____ SUPPLIED DATA

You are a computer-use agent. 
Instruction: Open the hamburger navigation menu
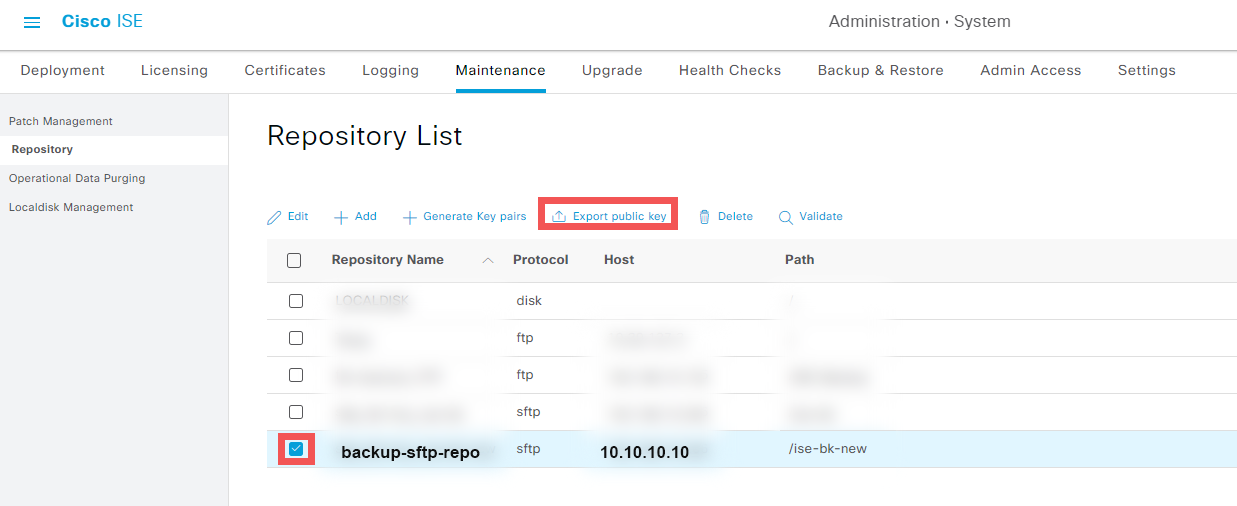pyautogui.click(x=32, y=22)
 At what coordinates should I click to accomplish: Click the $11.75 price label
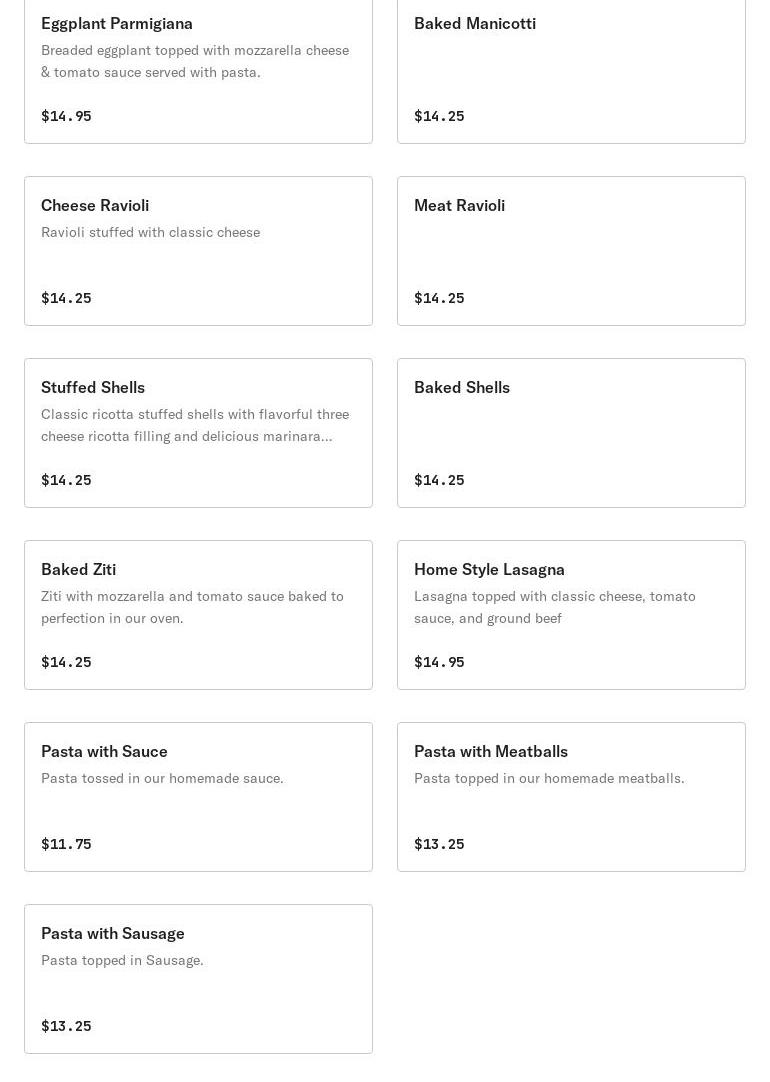(66, 844)
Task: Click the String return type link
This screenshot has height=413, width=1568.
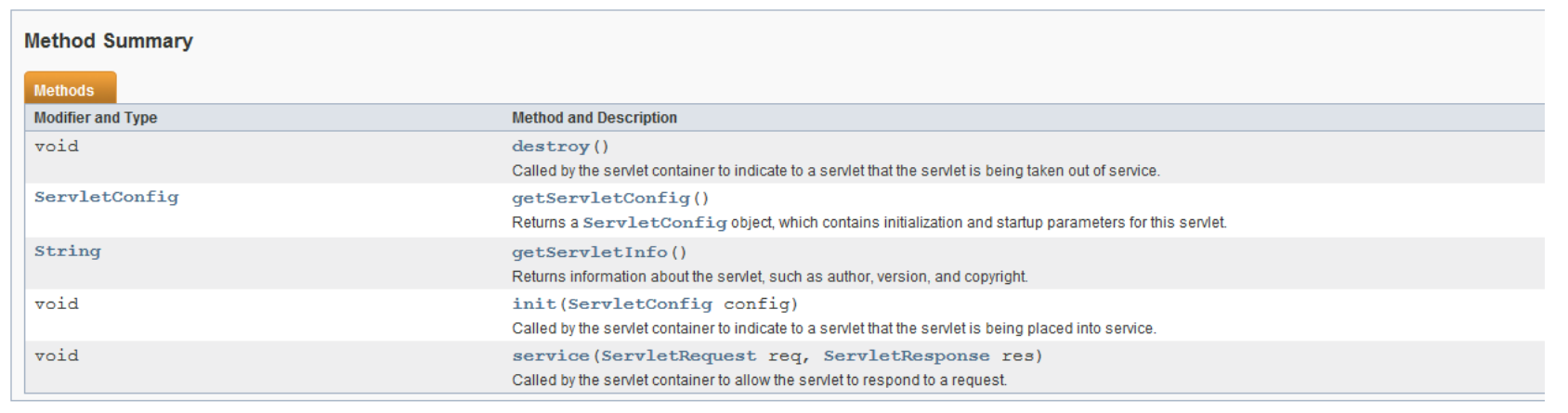Action: point(68,251)
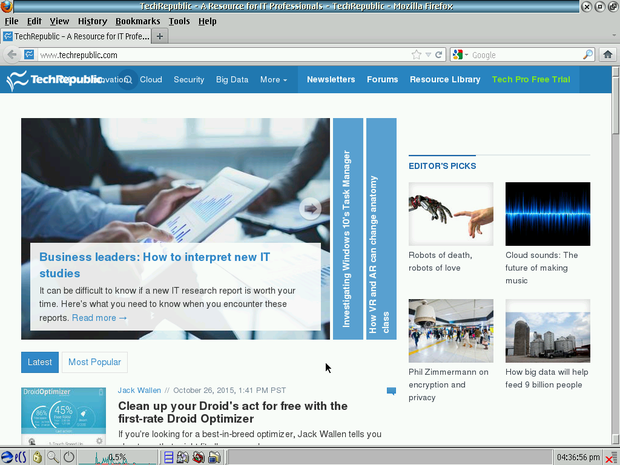This screenshot has width=620, height=465.
Task: Click the Cloud sounds article thumbnail
Action: tap(541, 213)
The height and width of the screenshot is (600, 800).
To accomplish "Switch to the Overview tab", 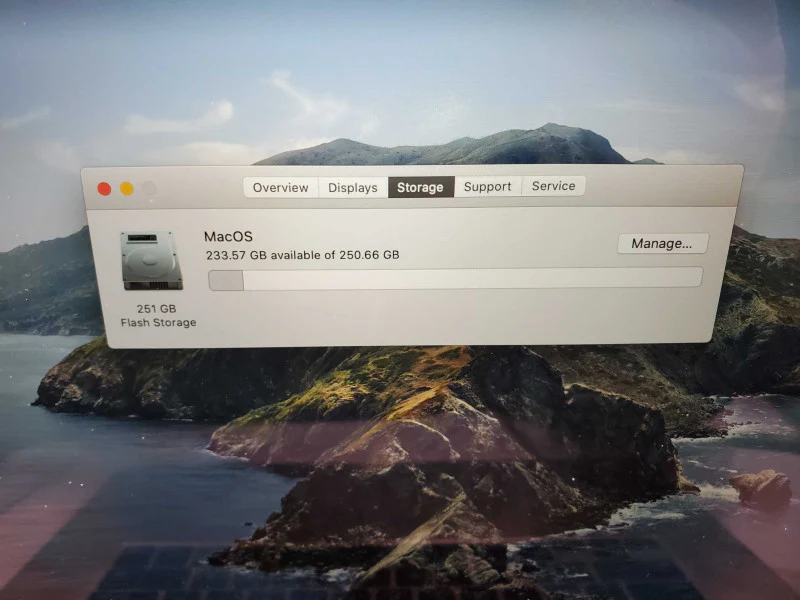I will pos(281,188).
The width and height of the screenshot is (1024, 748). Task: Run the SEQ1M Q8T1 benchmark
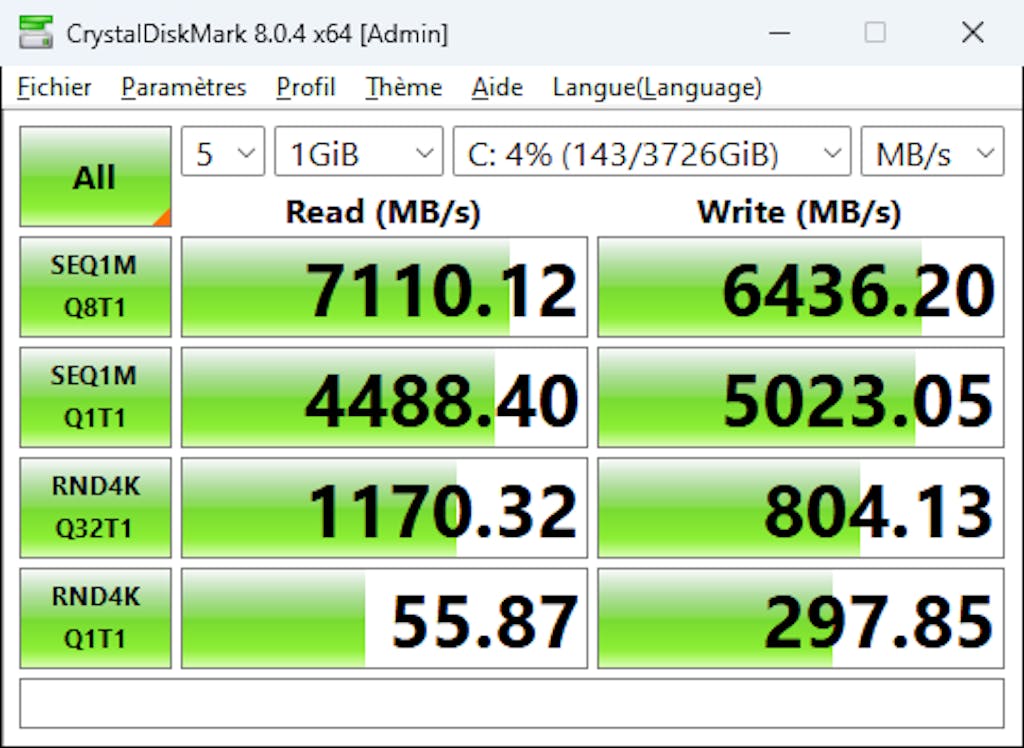(x=95, y=287)
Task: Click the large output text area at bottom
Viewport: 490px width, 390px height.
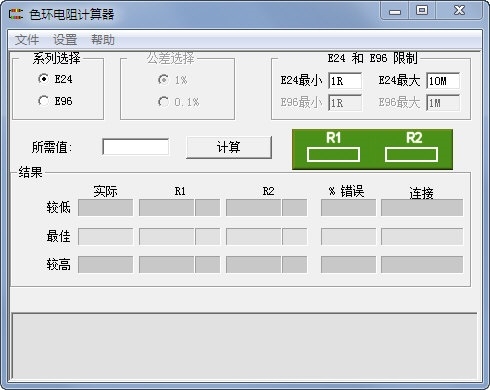Action: pyautogui.click(x=244, y=345)
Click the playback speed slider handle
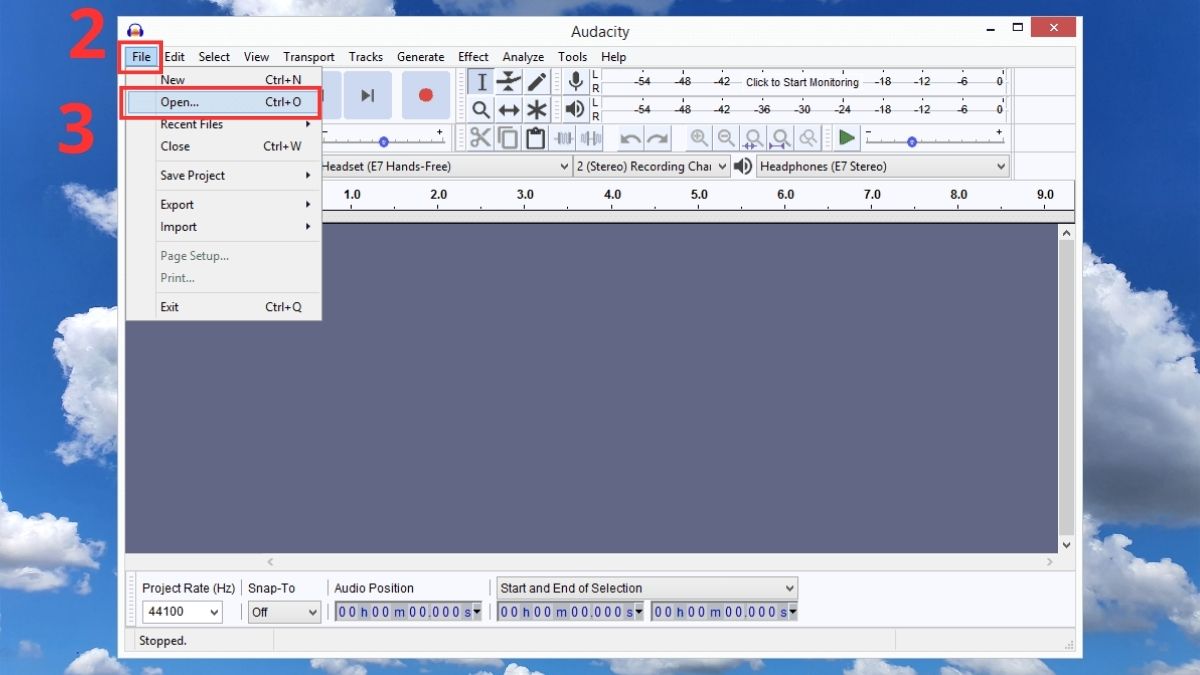1200x675 pixels. (x=911, y=142)
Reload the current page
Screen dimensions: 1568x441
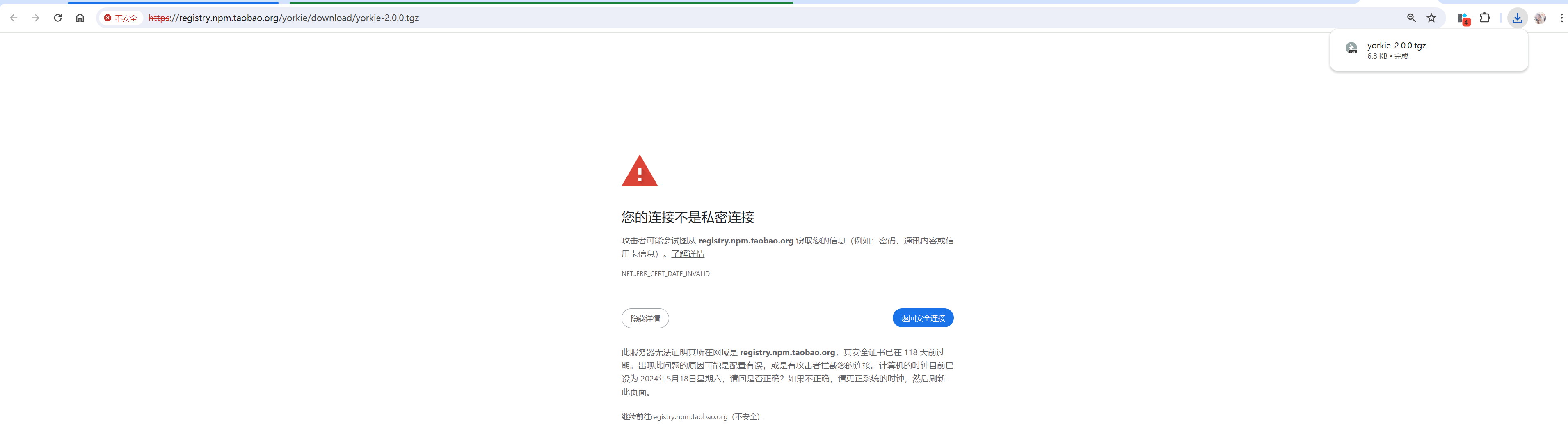(58, 18)
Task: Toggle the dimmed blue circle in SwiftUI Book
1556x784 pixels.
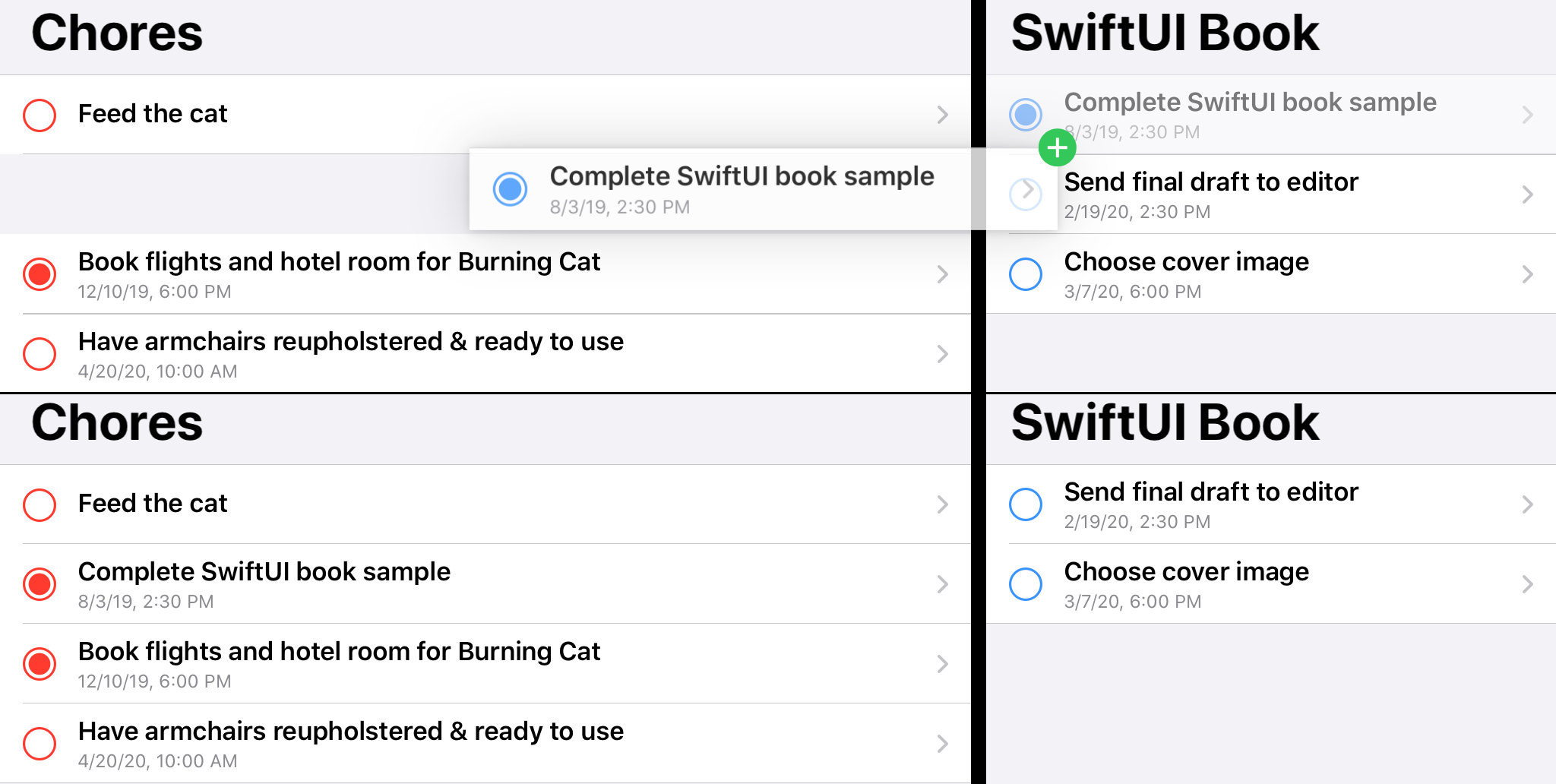Action: point(1025,115)
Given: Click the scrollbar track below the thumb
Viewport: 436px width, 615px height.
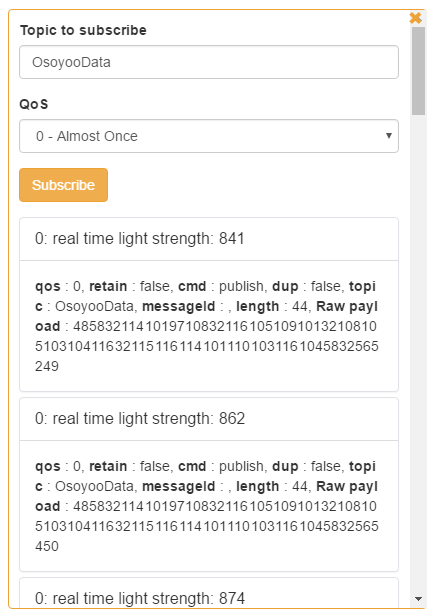Looking at the screenshot, I should point(418,353).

________

PROBLEM STATEMENT – Transcribe the entries from the line containing "Task: Toggle the" up to and including the final line of the entries, reproducing each line exactly. Leave the pictures out of your answer.

WRITTEN SOLUTION –
Task: Toggle the dimmed blue circle in SwiftUI Book
1556x784 pixels.
Action: point(1025,115)
Given: Click the scrollbar track below the thumb
Viewport: 436px width, 615px height.
Looking at the screenshot, I should point(418,353).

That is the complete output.